What you need to do =>
Change every "computer-use agent" in the items below to "desktop agent", and leave all other text as it is.

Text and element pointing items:
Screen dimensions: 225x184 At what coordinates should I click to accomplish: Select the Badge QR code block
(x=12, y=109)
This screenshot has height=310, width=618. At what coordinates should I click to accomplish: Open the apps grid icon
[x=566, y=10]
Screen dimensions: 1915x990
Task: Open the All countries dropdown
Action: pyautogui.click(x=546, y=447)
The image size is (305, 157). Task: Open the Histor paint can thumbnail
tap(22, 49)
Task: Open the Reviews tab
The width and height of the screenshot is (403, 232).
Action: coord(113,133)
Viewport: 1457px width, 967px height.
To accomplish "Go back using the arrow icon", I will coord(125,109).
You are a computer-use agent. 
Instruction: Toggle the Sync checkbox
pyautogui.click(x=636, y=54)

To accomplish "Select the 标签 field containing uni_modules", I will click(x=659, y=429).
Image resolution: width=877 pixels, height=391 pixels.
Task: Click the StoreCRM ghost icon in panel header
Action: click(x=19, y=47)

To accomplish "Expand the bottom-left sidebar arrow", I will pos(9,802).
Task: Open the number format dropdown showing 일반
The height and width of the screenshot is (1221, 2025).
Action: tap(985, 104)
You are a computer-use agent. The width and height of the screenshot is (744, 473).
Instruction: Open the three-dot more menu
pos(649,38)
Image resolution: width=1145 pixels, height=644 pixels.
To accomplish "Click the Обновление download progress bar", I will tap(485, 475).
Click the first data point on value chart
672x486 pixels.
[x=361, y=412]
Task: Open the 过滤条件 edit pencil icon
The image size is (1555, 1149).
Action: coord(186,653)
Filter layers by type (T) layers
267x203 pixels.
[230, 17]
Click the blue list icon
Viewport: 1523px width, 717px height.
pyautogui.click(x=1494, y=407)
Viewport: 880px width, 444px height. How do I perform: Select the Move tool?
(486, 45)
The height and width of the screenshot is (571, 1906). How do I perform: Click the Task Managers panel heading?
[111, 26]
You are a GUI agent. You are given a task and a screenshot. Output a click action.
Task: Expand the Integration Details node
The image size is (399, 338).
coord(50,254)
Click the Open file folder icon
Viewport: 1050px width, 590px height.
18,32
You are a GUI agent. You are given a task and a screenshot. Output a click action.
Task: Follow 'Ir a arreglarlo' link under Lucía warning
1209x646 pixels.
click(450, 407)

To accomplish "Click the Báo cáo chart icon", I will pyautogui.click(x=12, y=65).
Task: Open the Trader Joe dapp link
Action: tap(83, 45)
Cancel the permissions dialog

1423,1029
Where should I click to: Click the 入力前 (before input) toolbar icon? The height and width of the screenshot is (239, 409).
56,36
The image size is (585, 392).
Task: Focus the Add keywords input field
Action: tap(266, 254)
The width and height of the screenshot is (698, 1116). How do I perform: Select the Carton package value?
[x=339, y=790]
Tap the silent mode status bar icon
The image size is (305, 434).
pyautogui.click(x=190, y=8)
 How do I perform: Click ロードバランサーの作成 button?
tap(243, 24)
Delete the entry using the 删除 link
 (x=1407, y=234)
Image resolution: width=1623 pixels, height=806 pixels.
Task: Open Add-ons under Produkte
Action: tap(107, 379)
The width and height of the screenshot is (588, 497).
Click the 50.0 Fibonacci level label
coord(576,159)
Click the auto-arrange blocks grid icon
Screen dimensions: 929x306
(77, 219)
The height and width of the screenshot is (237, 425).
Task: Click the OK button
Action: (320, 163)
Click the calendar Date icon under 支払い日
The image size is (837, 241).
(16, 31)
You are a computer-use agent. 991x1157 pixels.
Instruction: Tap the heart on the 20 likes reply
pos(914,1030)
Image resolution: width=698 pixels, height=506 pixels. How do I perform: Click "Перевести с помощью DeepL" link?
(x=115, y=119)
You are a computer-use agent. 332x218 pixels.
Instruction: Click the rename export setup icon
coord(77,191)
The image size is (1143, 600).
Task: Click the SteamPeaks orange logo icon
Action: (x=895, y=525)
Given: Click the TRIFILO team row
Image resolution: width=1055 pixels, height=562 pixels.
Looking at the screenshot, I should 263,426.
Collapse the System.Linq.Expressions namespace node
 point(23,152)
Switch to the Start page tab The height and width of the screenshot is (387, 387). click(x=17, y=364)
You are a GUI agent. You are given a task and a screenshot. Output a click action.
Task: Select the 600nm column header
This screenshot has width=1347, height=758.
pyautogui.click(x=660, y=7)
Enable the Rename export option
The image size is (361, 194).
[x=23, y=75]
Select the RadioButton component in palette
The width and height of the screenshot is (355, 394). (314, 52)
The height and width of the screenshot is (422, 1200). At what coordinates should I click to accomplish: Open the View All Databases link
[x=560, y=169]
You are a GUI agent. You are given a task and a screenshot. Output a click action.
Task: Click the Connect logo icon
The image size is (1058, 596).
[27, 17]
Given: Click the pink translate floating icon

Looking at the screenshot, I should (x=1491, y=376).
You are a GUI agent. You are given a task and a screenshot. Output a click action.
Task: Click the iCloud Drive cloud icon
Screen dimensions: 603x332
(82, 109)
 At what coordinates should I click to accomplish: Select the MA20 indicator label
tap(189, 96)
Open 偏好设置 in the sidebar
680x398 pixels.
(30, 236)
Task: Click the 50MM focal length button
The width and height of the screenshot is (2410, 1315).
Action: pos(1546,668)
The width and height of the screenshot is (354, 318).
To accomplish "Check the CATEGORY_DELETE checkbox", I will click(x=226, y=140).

Solution to this task =>
Screen dimensions: 225x184 At what coordinates should I click to accomplish: Select the Badge QR code block
(x=12, y=109)
This screenshot has height=310, width=618. At what coordinates should I click to accomplish: Open the apps grid icon
[x=566, y=10]
Screen dimensions: 1915x990
Task: Open the All countries dropdown
Action: pyautogui.click(x=546, y=447)
The image size is (305, 157). Task: Open the Histor paint can thumbnail
tap(22, 49)
Task: Open the Reviews tab
The width and height of the screenshot is (403, 232).
Action: coord(113,133)
Viewport: 1457px width, 967px height.
To accomplish "Go back using the arrow icon", I will coord(125,109).
You are a desktop agent. 
Instruction: Toggle the Sync checkbox
pyautogui.click(x=636, y=54)

To accomplish "Select the 标签 field containing uni_modules", I will click(x=659, y=429).
Image resolution: width=877 pixels, height=391 pixels.
Task: Click the StoreCRM ghost icon in panel header
Action: click(x=19, y=47)

To accomplish "Expand the bottom-left sidebar arrow", I will pos(9,802).
Task: Open the number format dropdown showing 일반
The height and width of the screenshot is (1221, 2025).
Action: tap(985, 104)
You are a desktop agent. The width and height of the screenshot is (744, 473).
Instruction: Open the three-dot more menu
pos(649,38)
Image resolution: width=1145 pixels, height=644 pixels.
To accomplish "Click the Обновление download progress bar", I will tap(485, 475).
Click the first data point on value chart
672x486 pixels.
[x=361, y=412]
Task: Open the 过滤条件 edit pencil icon
The image size is (1555, 1149).
Action: coord(186,653)
Filter layers by type (T) layers
267x203 pixels.
[230, 17]
Click the blue list icon
Viewport: 1523px width, 717px height.
pyautogui.click(x=1494, y=407)
Viewport: 880px width, 444px height. How do I perform: Select the Move tool?
(486, 45)
The height and width of the screenshot is (571, 1906). How do I perform: Click the Task Managers panel heading?
[111, 26]
You are a GUI agent. You are given a task and a screenshot. Output a click action.
Task: Expand the Integration Details node
The image size is (399, 338).
coord(50,254)
Click the Open file folder icon
Viewport: 1050px width, 590px height.
18,32
You are a GUI agent. You are given a task and a screenshot. Output a click action.
Task: Follow 'Ir a arreglarlo' link under Lucía warning
1209x646 pixels.
click(450, 407)

To accomplish "Click the Báo cáo chart icon", I will pyautogui.click(x=12, y=65).
Task: Open the Trader Joe dapp link
Action: tap(83, 45)
Cancel the permissions dialog

1423,1029
Where should I click to: Click the 入力前 (before input) toolbar icon? The height and width of the screenshot is (239, 409).
56,36
The image size is (585, 392).
Task: Focus the Add keywords input field
Action: tap(266, 254)
The width and height of the screenshot is (698, 1116). How do I perform: Select the Carton package value?
[x=339, y=790]
Tap the silent mode status bar icon
The image size is (305, 434).
pyautogui.click(x=190, y=8)
 How do I perform: Click ロードバランサーの作成 button?
tap(243, 24)
Delete the entry using the 删除 link
 (x=1407, y=234)
Image resolution: width=1623 pixels, height=806 pixels.
Task: Open Add-ons under Produkte
Action: tap(107, 379)
The width and height of the screenshot is (588, 497).
Click the 50.0 Fibonacci level label
coord(576,159)
Click the auto-arrange blocks grid icon
Screen dimensions: 929x306
(77, 219)
The height and width of the screenshot is (237, 425).
Task: Click the OK button
Action: (320, 163)
Click the calendar Date icon under 支払い日
The image size is (837, 241).
(16, 31)
You are a desktop agent. 991x1157 pixels.
Instruction: Tap the heart on the 20 likes reply
pos(914,1030)
Image resolution: width=698 pixels, height=506 pixels. How do I perform: Click "Перевести с помощью DeepL" link?
(x=115, y=119)
You are a desktop agent. 332x218 pixels.
Instruction: Click the rename export setup icon
coord(77,191)
The image size is (1143, 600).
Task: Click the SteamPeaks orange logo icon
Action: (x=895, y=525)
Given: Click the TRIFILO team row
Image resolution: width=1055 pixels, height=562 pixels.
Looking at the screenshot, I should 263,426.
Collapse the System.Linq.Expressions namespace node
 point(23,152)
Switch to the Start page tab The height and width of the screenshot is (387, 387). click(x=17, y=364)
You are a GUI agent. You are given a task and a screenshot. Output a click action.
Task: Select the 600nm column header
This screenshot has width=1347, height=758.
pyautogui.click(x=660, y=7)
Enable the Rename export option
The image size is (361, 194).
[x=23, y=75]
Select the RadioButton component in palette
The width and height of the screenshot is (355, 394). (314, 52)
The height and width of the screenshot is (422, 1200). At what coordinates should I click to accomplish: Open the View All Databases link
[x=560, y=169]
You are a GUI agent. You are given a task and a screenshot. Output a click action.
Task: Click the Connect logo icon
The image size is (1058, 596).
[27, 17]
Given: Click the pink translate floating icon

Looking at the screenshot, I should (x=1491, y=376).
You are a GUI agent. You are given a task and a screenshot. Output a click action.
Task: Click the iCloud Drive cloud icon
Screen dimensions: 603x332
(82, 109)
 At what coordinates should I click to accomplish: Select the MA20 indicator label
tap(189, 96)
Open 偏好设置 in the sidebar
680x398 pixels.
(30, 236)
Task: Click the 50MM focal length button
The width and height of the screenshot is (2410, 1315).
Action: pos(1546,668)
The width and height of the screenshot is (354, 318).
To accomplish "Check the CATEGORY_DELETE checkbox", I will click(x=226, y=140).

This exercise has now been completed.